What to produce.
Pick out every line in the material below that contains the word "accomplish" and copy each one. Letter case is significant.

Item coordinate data.
+++++
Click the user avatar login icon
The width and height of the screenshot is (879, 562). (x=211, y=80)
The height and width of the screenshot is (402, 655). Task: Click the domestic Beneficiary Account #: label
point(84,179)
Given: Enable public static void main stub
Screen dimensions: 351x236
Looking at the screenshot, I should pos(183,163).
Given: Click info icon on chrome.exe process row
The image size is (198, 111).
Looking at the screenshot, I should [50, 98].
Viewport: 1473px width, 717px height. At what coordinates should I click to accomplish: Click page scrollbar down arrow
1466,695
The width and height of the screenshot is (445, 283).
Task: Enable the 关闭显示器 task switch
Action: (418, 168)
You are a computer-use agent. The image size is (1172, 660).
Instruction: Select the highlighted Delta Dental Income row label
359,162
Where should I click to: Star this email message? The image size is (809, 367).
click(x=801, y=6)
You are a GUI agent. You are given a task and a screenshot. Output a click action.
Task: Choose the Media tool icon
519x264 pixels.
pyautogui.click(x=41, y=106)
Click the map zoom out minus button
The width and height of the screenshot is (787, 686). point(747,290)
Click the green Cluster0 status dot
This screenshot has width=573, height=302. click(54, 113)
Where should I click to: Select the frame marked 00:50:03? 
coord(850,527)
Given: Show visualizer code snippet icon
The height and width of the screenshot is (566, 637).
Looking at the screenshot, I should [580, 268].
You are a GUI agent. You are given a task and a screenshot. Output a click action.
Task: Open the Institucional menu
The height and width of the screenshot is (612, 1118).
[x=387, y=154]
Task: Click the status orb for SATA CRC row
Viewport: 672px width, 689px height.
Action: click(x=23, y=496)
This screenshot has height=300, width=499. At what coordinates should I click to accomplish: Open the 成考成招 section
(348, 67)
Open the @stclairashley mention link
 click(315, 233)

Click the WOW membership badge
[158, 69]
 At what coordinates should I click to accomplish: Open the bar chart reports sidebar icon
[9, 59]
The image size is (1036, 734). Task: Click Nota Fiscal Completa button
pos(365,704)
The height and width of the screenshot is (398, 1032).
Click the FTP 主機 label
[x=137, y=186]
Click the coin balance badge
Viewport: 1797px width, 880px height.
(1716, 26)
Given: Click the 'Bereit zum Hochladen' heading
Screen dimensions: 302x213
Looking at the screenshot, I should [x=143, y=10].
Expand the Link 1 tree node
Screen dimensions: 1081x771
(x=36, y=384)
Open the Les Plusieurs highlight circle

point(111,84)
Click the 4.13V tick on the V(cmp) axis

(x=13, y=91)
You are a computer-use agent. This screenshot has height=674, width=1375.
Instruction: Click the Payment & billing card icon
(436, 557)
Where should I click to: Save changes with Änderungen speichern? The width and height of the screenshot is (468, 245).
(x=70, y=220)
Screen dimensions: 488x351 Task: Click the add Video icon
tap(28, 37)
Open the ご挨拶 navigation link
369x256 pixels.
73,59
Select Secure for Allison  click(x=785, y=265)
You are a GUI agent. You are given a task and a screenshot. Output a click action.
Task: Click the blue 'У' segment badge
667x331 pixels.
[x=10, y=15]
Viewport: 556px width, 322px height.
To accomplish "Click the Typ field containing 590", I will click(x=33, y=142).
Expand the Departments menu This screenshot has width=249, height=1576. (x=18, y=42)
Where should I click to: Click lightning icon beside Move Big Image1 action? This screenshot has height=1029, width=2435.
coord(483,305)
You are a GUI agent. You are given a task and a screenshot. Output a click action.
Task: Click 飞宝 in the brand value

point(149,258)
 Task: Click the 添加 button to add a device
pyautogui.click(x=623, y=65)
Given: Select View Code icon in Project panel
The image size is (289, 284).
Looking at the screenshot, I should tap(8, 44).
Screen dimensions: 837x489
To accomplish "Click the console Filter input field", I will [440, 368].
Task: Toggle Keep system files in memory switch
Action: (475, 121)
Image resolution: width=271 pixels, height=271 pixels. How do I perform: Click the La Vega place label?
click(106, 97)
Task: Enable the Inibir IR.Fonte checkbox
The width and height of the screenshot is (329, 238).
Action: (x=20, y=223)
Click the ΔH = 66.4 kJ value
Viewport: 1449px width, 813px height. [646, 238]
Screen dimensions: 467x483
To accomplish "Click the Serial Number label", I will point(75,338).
+++++
Written reply.
Viewport: 1473px width, 717px height. At what coordinates should I click to accomplish: Click page scrollbar down arrow
This screenshot has height=300, width=499. At what coordinates should I click to accomplish: Open the 成考成招 section
 At what coordinates should I click to accomplish: Open the bar chart reports sidebar icon
To accomplish "Click the Typ field containing 590", I will click(x=33, y=142).
To accomplish "Click the console Filter input field", I will [440, 368].
To accomplish "Click the Serial Number label", I will point(75,338).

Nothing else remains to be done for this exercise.